Newspapers’ eventual decision to “integrate” teams comes along at the same time as the economic crunch, allowing publishers to make redundan…

Newspapers’ eventual decision to “integrate” teams comes along at the same time as the economic crunch, allowing publishers to make redundancies not with a malign precept but under the auspices of much-needed restructuring for the digital age…

Latest to do that is Associated Newspapers, which will merge Daily Mail (LSE: DMGT) and Mail On Sunday digital and print ad sales teams with inevitable job losses in a move that ups the daily’s ad director John Teal to a group-wide role, MediaWeek says. Mail Online GM James Bromley is also becoming MD for the site, replacing outgoing Global Radio-bound Stephen Miron. The report rumours up to 60 percent of sales staff could go in the amalgamation. Guy Zitter, who was last week promoted to group-wide MD of both titles and online: “The primary motivation behind this is maximisation of revenue and not cost savings … it is easier for one sales team to defend itself than two.”

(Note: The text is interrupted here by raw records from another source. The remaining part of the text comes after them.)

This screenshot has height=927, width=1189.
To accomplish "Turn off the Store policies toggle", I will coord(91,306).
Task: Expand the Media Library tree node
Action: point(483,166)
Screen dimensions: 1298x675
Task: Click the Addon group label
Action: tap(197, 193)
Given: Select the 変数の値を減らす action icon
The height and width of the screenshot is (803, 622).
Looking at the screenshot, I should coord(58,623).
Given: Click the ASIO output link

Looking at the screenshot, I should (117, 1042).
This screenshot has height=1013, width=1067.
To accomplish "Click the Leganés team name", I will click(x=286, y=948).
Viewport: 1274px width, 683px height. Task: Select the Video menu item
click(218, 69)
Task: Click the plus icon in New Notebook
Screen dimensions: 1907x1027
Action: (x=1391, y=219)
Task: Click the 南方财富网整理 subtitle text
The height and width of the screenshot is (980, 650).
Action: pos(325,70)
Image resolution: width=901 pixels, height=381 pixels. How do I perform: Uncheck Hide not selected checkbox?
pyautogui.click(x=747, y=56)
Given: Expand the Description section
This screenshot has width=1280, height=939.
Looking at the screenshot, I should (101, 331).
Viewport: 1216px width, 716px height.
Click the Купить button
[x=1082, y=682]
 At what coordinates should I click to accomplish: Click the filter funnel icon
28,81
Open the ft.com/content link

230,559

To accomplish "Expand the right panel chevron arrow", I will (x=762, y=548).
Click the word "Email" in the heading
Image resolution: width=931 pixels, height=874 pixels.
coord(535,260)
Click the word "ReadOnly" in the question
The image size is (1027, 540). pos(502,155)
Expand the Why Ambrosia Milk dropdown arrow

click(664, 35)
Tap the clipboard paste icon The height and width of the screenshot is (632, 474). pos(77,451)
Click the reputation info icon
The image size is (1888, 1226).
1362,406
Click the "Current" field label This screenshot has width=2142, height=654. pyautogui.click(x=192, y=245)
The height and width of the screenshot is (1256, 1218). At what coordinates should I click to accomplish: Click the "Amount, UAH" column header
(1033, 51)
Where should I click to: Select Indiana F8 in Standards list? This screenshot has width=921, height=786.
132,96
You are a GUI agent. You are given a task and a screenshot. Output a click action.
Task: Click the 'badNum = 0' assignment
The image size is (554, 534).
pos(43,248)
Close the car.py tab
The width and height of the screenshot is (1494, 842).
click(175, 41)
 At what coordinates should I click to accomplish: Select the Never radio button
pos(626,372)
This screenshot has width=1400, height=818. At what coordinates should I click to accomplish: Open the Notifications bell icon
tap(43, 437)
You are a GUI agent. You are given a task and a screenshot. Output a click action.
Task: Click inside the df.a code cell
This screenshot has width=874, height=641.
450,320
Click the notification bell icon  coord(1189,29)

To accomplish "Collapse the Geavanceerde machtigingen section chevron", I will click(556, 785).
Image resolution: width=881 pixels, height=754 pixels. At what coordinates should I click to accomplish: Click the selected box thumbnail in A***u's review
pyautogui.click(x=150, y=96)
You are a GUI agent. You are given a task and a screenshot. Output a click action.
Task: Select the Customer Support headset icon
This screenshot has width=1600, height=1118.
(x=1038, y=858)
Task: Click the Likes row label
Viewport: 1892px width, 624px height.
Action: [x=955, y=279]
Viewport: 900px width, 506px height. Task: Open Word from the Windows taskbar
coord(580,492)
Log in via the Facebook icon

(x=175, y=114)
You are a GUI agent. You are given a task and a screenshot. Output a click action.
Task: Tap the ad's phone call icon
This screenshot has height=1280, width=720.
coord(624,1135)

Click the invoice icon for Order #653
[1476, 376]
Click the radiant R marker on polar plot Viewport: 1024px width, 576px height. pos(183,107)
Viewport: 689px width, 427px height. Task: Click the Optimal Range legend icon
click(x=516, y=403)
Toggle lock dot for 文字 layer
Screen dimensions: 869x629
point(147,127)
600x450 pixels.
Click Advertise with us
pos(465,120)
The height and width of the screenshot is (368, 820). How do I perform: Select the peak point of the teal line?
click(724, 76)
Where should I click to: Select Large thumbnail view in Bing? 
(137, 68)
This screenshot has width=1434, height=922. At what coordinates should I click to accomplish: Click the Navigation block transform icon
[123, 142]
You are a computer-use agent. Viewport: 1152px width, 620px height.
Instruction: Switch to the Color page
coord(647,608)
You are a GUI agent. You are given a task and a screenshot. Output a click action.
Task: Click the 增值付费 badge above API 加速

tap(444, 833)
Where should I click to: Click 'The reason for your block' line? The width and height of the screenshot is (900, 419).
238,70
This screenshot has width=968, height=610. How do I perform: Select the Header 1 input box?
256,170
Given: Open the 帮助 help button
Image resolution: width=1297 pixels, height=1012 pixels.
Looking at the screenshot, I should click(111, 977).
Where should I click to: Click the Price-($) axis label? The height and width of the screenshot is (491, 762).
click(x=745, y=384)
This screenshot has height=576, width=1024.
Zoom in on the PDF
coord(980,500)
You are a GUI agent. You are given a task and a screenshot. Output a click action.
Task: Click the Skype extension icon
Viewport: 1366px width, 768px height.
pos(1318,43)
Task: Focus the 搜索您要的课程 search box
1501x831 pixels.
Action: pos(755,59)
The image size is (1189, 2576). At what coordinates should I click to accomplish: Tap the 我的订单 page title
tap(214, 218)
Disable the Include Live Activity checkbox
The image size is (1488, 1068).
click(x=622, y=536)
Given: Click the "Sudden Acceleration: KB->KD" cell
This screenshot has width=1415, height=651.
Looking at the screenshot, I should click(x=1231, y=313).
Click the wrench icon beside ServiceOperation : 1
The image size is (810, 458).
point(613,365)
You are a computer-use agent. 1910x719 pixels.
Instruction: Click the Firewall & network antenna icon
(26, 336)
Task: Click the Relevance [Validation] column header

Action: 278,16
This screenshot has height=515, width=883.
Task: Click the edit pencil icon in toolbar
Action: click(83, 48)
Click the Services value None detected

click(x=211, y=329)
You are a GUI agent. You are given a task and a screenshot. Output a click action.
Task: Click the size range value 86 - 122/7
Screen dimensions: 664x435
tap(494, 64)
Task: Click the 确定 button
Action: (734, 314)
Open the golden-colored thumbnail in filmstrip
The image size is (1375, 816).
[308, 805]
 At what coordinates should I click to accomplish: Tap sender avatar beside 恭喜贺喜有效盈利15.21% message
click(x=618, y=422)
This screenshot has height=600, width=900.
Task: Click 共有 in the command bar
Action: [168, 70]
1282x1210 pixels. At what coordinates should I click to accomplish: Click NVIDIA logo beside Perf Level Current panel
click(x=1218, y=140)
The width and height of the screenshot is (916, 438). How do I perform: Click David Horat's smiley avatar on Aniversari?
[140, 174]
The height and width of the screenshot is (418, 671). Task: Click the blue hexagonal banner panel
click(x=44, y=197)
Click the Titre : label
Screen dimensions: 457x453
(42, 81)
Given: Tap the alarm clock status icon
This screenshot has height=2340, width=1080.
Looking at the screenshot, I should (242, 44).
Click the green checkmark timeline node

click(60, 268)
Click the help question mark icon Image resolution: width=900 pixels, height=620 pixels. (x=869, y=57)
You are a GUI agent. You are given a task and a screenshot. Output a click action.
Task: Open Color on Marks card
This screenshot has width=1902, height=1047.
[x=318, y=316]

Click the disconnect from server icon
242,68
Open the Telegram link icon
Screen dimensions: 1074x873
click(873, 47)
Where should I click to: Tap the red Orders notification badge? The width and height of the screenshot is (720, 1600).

The same is happening at News International, which is merging digital sales teams from each of its websites much as it did for print equivalents this summer. Digital sales head Martin Corke gets upped to head of digital advertising strategy, newcomer Alex Hole becomes digital trading director and Times’ digital ad manager Hamish White will deputise Hole – but the contraction to between 50 and 60 people will make 10 staff redundant, MediaWeek says. The unified team will sell ads across Sun Online, Times Online and NOTW.co.uk. James Murdoch this summer decided to install a single corporate team across the top of all NewsInt operations following a Boston Consulting Group review of the business’ finances.

Also changing – magazine publisher IPC has upgraded its corporate biz dev team to be IPC Unite, which will coordinate ads and sponsorships across print and web, including Time Warner (NYSE: TWX) brethren AOL, Time and Turner. Meanwhile, freesheet Metro, operated by DMGT’s A&N Newspapers, is to make regional staff redundant, reports say.